Gardner Arts Centre, Sussex University, Falmer, Until Saturday 22 May
"Today, it's impossible to pretend that we are not in an age when the destruction of the world exists incessantly around us.
"It's not up to me to suddenly point out to people that the world is in danger. It's all too obvious. Today, nobody can do a thing to stop or influence the course of events or change an immense movement that's sweeping the world."
It was into this climate that controversial director Peter Brook unleashed his nine-hour stage (and later screen) presentation of Indian epic The Mahabharata - a 5,000-year-old Sanskrit text eight times the length of the Iliad and Odyssey combined, 15 times that of The Bible and 30 times longer than Paradise Lost.
Proving that the man renowned as the modern stage's greatest innovator truly was dauntless, it went down as one of the major events in the history of live performance.
That was 1985. 19 years later, with many fearing that the world is again on the verge of destruction, Brook has chosen to delve once more into the heart of Hinduism's primary text, hoping to unearth its archetypal wisdom and human insight for a new generation.
This time, those with impatient buttocks will be glad to hear, he has honed down the search, concentrating on an excerpt from the 18th and final volume of The Mahabharata.
Born storyteller Maurice Benichou, whose acting credits include the spellbinding French film Amelie, will relate the death of India's most popular and venerated god, killed by a simple hunter's arrow after he descends to Earth to broker peace between warring factions.
It is a timeless treatise on philosophy and religion, packed with goodies and baddies but within which excessive virtue can be just as evil as excessive vice.

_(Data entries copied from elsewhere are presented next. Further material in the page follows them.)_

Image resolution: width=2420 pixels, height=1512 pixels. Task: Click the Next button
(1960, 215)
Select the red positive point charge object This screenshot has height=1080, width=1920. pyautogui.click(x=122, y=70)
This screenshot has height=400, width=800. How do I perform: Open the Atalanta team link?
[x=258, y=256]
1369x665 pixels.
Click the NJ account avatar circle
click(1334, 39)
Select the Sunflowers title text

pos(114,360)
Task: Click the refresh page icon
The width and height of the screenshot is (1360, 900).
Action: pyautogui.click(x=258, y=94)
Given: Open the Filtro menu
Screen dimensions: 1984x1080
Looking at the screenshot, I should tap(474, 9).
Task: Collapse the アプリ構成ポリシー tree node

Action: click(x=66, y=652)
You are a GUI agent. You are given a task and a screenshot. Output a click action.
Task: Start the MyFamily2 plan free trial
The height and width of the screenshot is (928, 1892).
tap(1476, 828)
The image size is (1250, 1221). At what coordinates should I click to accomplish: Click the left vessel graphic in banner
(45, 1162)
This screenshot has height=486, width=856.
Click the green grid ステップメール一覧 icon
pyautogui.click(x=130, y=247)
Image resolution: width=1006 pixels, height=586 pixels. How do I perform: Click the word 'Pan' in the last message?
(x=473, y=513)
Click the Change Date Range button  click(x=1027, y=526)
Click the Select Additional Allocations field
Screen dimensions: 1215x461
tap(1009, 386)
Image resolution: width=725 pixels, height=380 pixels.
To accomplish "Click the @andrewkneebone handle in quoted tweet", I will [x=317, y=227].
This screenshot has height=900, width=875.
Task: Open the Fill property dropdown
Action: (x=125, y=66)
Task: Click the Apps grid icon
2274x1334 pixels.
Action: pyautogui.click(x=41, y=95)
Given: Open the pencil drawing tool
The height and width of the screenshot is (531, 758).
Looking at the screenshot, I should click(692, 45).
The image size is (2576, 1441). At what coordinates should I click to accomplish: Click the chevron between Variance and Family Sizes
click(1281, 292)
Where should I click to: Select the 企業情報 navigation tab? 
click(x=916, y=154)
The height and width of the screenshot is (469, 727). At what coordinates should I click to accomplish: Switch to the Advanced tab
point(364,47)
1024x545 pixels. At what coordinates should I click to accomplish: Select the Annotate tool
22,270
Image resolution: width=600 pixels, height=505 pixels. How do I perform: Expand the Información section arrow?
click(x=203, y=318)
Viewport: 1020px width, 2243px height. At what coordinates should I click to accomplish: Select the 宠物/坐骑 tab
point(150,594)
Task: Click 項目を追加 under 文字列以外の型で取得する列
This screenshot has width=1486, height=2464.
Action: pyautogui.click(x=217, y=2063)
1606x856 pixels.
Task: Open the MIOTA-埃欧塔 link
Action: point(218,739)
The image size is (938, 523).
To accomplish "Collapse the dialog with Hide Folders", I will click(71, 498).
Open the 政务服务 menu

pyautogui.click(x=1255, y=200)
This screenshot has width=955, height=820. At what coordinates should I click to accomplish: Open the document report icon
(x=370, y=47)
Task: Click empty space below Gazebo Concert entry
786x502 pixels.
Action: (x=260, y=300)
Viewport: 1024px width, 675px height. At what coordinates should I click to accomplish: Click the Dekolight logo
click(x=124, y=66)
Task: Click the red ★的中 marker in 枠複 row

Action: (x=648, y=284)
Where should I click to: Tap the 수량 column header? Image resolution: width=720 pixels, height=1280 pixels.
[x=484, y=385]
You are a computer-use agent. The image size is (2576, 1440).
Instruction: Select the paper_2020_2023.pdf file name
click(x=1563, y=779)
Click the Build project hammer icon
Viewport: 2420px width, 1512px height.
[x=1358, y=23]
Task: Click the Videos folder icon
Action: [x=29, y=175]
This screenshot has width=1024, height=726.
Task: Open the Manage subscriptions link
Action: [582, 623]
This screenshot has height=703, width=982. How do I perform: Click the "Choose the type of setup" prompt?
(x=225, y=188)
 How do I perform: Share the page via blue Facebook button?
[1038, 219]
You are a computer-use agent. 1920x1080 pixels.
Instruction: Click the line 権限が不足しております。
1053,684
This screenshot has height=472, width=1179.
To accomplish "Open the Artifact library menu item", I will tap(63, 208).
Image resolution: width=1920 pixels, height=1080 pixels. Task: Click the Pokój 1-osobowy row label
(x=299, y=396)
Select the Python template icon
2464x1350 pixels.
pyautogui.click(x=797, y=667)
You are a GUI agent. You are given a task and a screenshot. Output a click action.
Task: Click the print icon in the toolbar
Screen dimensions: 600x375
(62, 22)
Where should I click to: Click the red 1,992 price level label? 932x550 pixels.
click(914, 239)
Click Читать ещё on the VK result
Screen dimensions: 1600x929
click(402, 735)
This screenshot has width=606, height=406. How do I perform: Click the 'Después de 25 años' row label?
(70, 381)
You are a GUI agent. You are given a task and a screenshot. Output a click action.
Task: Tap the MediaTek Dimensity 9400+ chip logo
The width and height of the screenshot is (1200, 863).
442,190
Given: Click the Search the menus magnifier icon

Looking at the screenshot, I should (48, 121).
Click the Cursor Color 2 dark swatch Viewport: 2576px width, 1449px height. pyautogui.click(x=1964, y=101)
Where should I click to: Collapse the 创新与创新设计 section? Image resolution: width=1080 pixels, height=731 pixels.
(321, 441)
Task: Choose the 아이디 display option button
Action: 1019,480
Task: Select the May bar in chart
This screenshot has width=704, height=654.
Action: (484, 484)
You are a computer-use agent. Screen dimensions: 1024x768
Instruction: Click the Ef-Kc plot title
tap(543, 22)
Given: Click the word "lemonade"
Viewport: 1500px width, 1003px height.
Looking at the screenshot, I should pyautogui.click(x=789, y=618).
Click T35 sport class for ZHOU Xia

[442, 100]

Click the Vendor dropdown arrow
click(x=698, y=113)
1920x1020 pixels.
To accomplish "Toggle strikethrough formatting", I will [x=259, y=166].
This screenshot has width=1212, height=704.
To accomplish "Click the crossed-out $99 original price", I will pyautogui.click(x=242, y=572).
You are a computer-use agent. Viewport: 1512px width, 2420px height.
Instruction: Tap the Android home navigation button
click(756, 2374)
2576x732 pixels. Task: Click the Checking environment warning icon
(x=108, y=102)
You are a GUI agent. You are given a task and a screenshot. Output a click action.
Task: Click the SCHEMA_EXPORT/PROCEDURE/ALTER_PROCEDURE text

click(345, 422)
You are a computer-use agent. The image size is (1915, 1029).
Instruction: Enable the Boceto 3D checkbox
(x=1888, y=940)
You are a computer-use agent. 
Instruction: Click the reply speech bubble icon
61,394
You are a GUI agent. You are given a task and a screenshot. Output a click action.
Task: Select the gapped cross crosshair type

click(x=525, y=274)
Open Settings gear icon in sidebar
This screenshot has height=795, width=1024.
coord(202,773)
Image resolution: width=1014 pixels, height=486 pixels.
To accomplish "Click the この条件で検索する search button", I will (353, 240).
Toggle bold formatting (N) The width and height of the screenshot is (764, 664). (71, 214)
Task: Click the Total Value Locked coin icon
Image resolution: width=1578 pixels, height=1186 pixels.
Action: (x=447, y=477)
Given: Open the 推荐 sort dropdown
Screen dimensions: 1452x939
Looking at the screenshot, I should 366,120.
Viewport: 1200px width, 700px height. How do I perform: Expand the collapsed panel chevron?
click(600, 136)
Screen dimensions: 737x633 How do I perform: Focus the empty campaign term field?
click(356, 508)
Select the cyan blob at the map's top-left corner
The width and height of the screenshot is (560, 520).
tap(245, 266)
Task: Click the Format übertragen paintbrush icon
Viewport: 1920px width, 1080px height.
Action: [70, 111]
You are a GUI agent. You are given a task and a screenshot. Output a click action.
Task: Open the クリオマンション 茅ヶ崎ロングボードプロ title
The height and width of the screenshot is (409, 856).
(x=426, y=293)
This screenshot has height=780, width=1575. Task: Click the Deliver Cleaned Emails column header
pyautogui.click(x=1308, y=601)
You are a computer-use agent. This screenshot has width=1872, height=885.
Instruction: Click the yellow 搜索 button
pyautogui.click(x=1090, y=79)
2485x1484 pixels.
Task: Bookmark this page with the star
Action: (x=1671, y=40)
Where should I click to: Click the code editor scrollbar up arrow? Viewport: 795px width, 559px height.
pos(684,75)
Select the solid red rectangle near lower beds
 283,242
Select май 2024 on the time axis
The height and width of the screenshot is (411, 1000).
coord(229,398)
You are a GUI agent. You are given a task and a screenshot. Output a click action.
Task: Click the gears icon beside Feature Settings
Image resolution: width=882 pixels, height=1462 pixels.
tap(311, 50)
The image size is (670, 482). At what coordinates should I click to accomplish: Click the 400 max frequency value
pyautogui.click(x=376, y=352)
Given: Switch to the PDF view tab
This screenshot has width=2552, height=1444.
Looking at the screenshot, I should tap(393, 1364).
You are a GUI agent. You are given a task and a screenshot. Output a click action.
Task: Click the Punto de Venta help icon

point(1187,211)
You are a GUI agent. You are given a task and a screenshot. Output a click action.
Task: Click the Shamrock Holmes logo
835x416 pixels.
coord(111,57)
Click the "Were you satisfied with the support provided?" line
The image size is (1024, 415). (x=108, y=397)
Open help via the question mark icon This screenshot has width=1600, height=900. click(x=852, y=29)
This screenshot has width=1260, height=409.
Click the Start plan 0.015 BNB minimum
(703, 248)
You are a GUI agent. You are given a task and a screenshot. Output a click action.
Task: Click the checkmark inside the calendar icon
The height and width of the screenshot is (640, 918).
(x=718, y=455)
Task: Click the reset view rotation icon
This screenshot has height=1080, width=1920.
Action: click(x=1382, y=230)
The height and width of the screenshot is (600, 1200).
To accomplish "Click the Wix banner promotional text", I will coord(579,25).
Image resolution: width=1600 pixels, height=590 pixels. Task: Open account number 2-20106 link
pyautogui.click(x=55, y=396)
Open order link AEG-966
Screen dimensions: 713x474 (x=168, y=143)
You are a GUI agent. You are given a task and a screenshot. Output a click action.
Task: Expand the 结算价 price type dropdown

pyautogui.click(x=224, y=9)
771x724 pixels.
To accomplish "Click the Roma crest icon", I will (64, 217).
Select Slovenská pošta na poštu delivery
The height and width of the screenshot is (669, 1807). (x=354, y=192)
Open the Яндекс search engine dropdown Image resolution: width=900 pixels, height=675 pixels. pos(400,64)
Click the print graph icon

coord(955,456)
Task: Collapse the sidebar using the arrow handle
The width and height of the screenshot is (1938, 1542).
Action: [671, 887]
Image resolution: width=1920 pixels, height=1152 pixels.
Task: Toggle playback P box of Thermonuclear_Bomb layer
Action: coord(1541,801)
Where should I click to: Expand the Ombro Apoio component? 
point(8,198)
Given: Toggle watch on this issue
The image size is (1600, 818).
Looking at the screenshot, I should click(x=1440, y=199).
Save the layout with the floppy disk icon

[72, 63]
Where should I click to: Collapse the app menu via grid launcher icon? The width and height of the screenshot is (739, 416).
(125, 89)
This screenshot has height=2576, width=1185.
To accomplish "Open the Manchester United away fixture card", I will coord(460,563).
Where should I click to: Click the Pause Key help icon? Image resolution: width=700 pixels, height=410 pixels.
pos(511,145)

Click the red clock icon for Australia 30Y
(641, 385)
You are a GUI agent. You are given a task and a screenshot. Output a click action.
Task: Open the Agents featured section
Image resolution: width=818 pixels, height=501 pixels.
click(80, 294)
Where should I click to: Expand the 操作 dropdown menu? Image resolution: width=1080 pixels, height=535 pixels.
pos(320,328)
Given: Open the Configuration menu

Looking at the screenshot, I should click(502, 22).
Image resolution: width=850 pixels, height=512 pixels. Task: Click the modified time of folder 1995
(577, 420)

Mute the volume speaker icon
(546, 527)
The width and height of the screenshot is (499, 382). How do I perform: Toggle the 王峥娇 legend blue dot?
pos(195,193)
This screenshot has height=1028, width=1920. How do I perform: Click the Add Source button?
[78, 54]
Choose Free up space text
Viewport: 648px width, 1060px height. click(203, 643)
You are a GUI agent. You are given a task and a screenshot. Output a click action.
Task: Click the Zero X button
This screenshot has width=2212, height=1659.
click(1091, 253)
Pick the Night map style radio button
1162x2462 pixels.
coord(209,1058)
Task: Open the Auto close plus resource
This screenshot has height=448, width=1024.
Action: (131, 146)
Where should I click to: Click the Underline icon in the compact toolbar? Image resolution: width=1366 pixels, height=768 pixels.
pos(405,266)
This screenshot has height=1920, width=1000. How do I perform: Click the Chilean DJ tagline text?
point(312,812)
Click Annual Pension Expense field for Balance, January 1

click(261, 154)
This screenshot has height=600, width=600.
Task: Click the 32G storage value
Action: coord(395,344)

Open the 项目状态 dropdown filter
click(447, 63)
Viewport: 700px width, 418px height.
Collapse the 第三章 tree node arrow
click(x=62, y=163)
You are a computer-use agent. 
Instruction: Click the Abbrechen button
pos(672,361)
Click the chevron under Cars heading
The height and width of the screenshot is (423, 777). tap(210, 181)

"We are seeking for what gives a form of culture its life," says Brook. "Not studying the culture itself but what is behind it. The actor must try to step back from his own culture and, above all, from its stereotypes."
In Brook's The Mahabharata, the hordes of armies and battling elephants of which the text speaks were nowhere to be seen on stage.
While Lord Of The Rings director Peter Jackson might have called this a missed opportunity, fans insisted that the mythic language, characters and narrative structure were thereby thrown into bolder relief.
Performed in an empty space and accompanied only by a solo musician, La Mort De Krishna, which gets its UK premiere tonight, looks set to continue the crusade for theatre as communal experience rather than free-standing spectacle.
Having spellbound audiences for more than 50 years, the one-time British enfant terrible clearly still holds true to the famous opening sentences of his revolutionary Sixties autobiography: "I can take any empty space and call it a bare stage. A man walks across this empty space, while someone else is watching him and this is all that is needed for an act of theatre to be engaged."